*** Study material

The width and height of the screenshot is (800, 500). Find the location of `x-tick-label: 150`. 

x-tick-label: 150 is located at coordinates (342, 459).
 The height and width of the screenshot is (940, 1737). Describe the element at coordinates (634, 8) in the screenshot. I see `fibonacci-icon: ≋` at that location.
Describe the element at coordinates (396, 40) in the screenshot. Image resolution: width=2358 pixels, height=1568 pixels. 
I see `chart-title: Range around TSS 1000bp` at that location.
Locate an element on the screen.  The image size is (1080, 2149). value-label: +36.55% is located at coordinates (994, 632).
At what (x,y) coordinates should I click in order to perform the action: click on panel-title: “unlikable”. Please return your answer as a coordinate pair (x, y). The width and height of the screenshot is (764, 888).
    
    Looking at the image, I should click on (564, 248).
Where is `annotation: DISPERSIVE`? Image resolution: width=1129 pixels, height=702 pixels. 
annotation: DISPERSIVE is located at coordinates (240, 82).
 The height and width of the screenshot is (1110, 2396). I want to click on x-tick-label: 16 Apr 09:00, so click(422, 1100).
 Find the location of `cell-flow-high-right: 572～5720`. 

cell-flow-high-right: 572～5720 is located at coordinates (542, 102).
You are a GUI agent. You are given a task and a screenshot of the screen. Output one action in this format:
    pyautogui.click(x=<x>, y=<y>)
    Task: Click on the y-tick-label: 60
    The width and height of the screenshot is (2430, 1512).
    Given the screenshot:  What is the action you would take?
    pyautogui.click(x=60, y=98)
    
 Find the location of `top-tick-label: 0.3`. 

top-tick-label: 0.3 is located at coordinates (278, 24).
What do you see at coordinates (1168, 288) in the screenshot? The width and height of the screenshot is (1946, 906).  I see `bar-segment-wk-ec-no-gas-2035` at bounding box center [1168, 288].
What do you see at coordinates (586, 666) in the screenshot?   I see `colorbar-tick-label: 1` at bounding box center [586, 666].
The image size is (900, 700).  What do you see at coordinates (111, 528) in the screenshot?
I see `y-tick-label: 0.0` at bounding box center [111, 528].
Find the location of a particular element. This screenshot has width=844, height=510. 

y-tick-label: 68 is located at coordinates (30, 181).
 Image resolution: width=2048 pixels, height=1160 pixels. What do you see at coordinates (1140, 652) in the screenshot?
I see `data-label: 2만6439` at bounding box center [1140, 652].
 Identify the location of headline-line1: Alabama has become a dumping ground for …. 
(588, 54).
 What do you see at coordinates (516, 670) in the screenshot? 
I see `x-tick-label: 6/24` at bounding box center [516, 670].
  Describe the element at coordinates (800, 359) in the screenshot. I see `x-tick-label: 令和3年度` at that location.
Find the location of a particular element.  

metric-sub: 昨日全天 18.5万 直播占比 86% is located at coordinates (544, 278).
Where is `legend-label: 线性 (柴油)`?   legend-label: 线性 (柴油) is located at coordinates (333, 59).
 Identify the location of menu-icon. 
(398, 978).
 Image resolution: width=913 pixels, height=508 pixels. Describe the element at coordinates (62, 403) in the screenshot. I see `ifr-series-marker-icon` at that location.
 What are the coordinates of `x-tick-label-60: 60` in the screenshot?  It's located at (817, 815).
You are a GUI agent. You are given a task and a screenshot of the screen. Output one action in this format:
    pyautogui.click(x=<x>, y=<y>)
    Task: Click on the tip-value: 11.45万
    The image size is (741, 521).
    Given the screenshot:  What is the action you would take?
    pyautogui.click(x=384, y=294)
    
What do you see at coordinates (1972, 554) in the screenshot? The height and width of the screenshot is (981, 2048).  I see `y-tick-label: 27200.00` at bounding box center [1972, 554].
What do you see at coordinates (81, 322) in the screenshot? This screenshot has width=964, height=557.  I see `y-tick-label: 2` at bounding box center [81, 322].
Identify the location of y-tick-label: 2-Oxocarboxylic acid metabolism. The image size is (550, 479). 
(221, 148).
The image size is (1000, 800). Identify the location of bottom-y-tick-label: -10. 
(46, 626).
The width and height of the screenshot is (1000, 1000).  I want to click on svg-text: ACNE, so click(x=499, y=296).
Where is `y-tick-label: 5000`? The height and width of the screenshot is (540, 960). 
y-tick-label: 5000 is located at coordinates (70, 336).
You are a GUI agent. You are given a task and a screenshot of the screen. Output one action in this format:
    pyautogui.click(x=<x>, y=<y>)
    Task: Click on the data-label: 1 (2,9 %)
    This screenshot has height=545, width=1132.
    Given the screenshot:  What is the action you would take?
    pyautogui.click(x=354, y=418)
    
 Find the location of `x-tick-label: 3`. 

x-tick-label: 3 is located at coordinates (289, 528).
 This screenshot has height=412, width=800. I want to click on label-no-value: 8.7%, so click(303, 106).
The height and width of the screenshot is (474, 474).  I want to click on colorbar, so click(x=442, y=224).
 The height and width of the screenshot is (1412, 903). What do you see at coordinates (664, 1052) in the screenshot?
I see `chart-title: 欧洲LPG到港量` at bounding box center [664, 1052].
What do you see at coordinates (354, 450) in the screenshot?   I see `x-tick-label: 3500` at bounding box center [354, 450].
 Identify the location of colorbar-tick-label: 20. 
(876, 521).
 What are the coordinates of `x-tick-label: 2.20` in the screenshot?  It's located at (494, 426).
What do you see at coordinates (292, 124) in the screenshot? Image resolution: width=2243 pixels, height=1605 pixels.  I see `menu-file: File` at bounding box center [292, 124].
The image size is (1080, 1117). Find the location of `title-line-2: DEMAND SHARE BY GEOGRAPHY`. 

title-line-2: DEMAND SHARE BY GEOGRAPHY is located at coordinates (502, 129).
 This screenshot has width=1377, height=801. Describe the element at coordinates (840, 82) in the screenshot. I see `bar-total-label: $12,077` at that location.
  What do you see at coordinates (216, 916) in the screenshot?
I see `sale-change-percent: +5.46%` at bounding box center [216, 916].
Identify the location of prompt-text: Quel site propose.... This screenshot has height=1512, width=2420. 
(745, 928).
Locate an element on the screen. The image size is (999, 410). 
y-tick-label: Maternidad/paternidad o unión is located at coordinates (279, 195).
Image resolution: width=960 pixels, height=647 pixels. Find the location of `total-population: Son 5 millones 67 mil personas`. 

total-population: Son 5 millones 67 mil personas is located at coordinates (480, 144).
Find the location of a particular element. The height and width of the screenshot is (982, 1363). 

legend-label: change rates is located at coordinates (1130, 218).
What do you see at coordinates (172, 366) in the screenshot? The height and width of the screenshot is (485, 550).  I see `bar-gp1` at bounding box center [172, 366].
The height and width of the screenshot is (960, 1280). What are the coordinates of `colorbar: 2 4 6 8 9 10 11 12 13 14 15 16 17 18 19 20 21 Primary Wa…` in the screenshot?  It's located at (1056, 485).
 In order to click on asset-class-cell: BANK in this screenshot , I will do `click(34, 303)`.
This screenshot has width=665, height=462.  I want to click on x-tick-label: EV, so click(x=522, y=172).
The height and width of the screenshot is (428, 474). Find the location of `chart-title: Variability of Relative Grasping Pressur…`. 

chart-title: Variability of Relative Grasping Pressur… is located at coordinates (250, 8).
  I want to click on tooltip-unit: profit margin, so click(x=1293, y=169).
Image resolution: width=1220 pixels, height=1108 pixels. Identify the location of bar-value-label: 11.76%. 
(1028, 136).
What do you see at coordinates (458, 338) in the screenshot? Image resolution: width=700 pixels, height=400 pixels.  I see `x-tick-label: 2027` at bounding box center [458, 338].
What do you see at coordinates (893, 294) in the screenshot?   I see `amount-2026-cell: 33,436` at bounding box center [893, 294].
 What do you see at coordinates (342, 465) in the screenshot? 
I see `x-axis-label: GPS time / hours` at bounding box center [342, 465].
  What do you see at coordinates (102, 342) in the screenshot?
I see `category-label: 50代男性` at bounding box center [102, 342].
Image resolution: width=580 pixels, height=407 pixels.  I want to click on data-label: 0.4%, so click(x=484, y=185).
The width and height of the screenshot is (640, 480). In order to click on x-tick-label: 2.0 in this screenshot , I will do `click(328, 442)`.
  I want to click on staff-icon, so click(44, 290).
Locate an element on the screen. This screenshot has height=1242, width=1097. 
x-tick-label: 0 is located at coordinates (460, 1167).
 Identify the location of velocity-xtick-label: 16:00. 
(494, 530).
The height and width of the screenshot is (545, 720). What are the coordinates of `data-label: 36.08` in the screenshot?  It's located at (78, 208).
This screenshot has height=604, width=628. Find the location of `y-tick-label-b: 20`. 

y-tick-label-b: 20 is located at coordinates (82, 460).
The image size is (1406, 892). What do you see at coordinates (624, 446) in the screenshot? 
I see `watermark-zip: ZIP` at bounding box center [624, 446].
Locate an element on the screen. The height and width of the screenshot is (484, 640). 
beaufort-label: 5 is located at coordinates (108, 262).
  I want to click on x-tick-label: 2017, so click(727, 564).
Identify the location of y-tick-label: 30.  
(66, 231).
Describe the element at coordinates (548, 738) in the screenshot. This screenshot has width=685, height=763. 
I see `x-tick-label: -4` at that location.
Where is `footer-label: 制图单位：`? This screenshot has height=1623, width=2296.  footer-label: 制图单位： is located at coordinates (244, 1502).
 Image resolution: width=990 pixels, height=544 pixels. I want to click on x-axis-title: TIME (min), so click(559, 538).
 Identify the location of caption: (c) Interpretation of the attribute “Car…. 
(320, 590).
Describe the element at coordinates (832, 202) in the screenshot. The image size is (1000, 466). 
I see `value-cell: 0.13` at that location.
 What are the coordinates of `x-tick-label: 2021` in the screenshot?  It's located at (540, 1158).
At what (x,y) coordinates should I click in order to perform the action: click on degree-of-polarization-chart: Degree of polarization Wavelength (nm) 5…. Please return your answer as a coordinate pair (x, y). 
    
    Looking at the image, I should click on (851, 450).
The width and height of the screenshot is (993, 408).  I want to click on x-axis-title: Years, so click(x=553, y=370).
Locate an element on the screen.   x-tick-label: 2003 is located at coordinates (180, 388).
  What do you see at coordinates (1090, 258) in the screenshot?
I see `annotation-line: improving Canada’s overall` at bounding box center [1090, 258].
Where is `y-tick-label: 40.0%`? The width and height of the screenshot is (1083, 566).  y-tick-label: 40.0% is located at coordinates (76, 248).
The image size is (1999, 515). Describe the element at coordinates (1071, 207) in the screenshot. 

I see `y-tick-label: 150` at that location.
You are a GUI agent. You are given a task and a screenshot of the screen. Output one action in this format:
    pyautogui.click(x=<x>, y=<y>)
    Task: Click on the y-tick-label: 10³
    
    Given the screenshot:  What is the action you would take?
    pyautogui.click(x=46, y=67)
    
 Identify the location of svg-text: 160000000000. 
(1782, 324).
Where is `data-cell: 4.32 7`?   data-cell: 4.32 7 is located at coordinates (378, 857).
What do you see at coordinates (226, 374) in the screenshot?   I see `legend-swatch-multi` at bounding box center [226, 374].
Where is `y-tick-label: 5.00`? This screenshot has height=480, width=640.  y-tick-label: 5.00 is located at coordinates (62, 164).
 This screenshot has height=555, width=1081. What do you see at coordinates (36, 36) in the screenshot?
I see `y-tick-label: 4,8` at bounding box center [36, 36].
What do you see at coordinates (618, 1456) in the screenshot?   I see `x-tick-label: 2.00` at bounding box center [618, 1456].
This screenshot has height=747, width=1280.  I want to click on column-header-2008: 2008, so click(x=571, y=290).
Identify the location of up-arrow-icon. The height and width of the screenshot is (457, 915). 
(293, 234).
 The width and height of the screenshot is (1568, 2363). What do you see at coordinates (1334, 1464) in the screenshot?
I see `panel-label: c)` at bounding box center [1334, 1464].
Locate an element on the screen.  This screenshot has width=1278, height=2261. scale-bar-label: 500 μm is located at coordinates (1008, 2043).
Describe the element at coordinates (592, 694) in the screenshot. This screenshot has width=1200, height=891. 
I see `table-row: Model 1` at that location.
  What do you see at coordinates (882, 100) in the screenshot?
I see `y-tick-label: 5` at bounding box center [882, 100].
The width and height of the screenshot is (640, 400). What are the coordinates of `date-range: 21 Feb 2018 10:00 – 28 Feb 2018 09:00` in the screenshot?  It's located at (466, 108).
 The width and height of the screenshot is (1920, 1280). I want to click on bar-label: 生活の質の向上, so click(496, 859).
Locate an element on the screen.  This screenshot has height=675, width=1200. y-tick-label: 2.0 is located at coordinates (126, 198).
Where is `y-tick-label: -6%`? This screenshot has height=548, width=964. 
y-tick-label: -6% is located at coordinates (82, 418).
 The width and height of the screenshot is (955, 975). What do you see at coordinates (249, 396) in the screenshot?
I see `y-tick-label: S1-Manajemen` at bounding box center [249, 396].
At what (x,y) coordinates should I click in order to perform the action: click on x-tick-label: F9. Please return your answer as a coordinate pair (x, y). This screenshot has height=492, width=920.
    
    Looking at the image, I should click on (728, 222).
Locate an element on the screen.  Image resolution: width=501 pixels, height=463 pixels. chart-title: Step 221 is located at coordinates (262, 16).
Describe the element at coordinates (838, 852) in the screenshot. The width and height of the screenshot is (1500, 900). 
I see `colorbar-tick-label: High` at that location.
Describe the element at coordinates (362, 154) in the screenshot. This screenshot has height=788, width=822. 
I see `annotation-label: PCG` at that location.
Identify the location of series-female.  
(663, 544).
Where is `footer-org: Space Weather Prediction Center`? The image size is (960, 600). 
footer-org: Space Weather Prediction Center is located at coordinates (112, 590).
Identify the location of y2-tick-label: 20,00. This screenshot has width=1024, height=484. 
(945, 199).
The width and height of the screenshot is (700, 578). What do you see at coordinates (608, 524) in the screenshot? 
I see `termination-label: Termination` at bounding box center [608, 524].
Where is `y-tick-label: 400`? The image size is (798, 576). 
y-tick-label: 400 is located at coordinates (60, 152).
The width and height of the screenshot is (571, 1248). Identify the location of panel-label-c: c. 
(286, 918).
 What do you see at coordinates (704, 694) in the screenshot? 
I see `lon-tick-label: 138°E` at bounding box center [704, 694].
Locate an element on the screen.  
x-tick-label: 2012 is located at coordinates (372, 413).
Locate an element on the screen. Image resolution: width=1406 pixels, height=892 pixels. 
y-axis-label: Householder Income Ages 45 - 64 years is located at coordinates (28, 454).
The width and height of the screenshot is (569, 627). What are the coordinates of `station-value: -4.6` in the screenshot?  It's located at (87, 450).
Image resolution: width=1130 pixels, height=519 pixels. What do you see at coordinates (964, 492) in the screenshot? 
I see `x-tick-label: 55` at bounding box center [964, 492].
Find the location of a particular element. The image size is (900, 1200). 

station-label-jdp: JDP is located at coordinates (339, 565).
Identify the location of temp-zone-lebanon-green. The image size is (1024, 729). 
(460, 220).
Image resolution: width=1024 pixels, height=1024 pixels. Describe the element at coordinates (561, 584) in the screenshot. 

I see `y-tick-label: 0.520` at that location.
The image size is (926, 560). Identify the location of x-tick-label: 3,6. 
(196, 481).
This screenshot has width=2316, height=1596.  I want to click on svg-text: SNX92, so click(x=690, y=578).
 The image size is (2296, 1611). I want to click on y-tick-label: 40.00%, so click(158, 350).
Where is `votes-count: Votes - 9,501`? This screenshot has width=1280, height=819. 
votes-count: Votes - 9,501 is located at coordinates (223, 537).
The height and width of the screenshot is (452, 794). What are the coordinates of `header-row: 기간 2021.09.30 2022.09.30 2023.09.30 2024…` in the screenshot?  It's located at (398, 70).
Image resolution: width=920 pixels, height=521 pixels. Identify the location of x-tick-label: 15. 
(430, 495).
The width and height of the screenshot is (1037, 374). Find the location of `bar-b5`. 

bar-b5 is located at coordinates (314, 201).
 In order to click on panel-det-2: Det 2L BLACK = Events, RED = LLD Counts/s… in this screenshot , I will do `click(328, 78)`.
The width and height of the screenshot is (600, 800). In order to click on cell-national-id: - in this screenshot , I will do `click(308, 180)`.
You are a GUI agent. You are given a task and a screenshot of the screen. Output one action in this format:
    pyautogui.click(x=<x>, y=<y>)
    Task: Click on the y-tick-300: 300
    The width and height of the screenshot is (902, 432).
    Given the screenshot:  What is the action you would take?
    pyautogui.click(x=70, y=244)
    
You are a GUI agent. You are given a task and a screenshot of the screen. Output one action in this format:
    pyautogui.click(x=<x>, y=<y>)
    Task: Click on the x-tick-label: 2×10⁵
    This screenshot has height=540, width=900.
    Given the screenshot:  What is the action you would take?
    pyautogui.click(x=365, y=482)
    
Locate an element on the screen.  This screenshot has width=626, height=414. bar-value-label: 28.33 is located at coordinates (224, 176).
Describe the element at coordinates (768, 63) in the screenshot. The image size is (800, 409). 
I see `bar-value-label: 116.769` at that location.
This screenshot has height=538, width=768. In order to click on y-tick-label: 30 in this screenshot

******

* Task prompt:
Transcribe the material word for word from its first line through the line that contains "cell-flow-high-right: 572～5720 is", including both of those lines.

* Expected output:
The width and height of the screenshot is (800, 500). Find the location of `x-tick-label: 150`. 

x-tick-label: 150 is located at coordinates (342, 459).
 The height and width of the screenshot is (940, 1737). Describe the element at coordinates (634, 8) in the screenshot. I see `fibonacci-icon: ≋` at that location.
Describe the element at coordinates (396, 40) in the screenshot. Image resolution: width=2358 pixels, height=1568 pixels. 
I see `chart-title: Range around TSS 1000bp` at that location.
Locate an element on the screen.  The image size is (1080, 2149). value-label: +36.55% is located at coordinates (994, 632).
At what (x,y) coordinates should I click in order to perform the action: click on panel-title: “unlikable”. Please return your answer as a coordinate pair (x, y). The width and height of the screenshot is (764, 888).
    
    Looking at the image, I should click on (564, 248).
Where is `annotation: DISPERSIVE`? Image resolution: width=1129 pixels, height=702 pixels. 
annotation: DISPERSIVE is located at coordinates (240, 82).
 The height and width of the screenshot is (1110, 2396). I want to click on x-tick-label: 16 Apr 09:00, so click(422, 1100).
 Find the location of `cell-flow-high-right: 572～5720`. 

cell-flow-high-right: 572～5720 is located at coordinates (542, 102).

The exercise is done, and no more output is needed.